Mr. Latham says that he will try to obtain a patent on his apparatus which thus enables the exhibitor to show kinetoscope effects to a large audience at one time.

A Sun reporter saw Mr Edison last evening and described the Latham machine to him. Hearing the description, Mr. Edison said:

“That is the kinetoscope. This strip of film with the pictures, which you have here, is made exactly as the film I use. The holes in it are for the spokes of the sprocket, which I devised.

“The throwing of the pictures on a screen was the very first thing I did with the kinetoscope. I didn’t think much of that, because the pictures were crude and there seemed to me to be no commercial value in that feature of the machine.

“In two or three months, however, we will have the kinetophone perfected, and then we will show you screen pictures.
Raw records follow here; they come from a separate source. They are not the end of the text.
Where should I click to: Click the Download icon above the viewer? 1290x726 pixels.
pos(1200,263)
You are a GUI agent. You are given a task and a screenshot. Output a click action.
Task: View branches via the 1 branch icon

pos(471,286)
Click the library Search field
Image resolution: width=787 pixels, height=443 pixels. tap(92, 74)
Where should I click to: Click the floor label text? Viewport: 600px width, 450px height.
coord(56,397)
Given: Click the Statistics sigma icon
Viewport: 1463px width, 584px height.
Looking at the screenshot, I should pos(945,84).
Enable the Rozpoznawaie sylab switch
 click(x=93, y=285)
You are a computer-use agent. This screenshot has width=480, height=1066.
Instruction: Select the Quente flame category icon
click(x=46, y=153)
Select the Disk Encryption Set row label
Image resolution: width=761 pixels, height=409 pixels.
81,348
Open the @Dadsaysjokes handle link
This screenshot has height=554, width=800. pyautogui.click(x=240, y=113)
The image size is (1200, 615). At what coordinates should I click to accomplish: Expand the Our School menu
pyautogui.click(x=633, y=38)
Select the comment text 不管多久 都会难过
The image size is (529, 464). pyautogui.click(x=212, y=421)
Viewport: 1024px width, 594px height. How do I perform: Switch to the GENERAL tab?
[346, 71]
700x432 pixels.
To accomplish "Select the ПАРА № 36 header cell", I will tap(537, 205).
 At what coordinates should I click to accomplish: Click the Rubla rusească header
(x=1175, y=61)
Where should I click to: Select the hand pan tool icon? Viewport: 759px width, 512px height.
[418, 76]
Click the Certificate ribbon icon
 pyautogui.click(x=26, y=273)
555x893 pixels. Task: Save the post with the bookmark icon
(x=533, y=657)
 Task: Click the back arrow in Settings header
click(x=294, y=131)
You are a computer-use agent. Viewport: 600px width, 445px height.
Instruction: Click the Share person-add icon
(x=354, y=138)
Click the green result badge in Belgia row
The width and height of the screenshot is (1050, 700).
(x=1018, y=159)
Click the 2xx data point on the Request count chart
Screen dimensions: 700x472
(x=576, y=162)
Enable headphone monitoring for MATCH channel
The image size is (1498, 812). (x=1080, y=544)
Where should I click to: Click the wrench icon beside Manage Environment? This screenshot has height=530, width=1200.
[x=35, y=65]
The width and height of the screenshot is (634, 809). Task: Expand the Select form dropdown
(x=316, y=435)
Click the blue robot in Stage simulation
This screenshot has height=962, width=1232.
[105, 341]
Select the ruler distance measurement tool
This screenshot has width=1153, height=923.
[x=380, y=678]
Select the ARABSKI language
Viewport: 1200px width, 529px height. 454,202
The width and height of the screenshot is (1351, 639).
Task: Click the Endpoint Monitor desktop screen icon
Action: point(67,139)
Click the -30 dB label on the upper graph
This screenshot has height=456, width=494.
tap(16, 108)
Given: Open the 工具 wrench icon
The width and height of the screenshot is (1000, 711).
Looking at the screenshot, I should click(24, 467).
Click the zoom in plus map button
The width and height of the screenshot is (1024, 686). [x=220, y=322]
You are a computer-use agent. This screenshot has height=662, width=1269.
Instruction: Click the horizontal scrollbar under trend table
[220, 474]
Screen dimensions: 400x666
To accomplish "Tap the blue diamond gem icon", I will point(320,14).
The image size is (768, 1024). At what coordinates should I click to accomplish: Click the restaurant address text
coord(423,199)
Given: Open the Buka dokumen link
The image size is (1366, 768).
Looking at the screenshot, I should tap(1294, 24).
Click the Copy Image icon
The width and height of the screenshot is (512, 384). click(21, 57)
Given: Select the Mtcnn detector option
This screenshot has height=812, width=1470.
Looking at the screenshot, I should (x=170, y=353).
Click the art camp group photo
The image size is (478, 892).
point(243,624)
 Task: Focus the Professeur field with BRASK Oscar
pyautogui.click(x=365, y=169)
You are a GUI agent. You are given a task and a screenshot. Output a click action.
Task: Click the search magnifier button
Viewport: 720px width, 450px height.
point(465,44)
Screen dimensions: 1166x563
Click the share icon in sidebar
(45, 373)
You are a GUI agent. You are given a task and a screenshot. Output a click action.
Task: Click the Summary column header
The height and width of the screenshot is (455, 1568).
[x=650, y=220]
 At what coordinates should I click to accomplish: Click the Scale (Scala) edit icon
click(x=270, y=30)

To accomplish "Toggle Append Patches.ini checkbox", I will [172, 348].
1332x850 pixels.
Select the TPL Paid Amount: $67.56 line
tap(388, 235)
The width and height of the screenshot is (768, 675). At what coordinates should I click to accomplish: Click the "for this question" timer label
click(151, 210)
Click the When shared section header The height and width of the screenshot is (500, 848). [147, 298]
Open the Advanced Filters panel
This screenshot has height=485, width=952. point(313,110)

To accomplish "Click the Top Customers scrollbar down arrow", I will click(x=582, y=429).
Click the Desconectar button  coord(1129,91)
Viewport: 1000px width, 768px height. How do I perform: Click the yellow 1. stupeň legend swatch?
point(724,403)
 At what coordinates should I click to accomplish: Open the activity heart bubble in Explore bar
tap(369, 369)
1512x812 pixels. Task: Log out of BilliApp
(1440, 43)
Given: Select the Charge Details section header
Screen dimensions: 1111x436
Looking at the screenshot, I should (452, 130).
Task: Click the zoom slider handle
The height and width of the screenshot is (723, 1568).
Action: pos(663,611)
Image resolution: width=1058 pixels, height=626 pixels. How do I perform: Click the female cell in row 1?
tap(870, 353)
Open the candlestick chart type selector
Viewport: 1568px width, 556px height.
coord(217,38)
The figures will be life size and the sound of the voice can be heard as the movements of the figures are seen.

“If Mr Latham can produce life-size pictures now as we will do with the kinetophone that’s a different matter.

“When Latham says he can set up his kinetograph anywhere and take the pictures for his machine, he means that he has simply a portable kinetograph.

“We have had one of those for six months. The reasons that our pictures all had to be taken here at first was that our kinetograph was unwieldy.

“If they exhibit this machine, improve on what I have done, and call it a kinetoscope, that’s all right. I will be glad of whatever improvements Mr. Latham may make.

“If they carry the machine around the country, calling it by some other name, that’s a fraud, and I shall prosecute whoever does it. I’ve applied for patents long ago.”

Comments: Major Woodville Latham and his sons Grey and Otway exhibited the first public demonstration of motion pictures projected on a screen in the United States on 21 April 1895. Their machine, billed as the Panoptikon, took place at their company offices at 35 Frankfort Street, New York. The film they exhibited had been taken on the roof of the shop (not in a park as this account states), with Woodville Latham portraying the man with a newspaper and pipe. Thomas Edison’s chief engineer on his own motion picture work with the Kinetoscope peepshow, William Kennedy-Laurie Dickson, had been secretly aiding the Lathams. Edison was only able achieve film projection on 23 April 1896, with his Vitascope projector (devised by Thomas Armat and Charles Jenkins). The Lathams began commercial exhibition of what was renamed the Eidoloscope on 20 May 1895, but the projection quality was poor and it was not a success.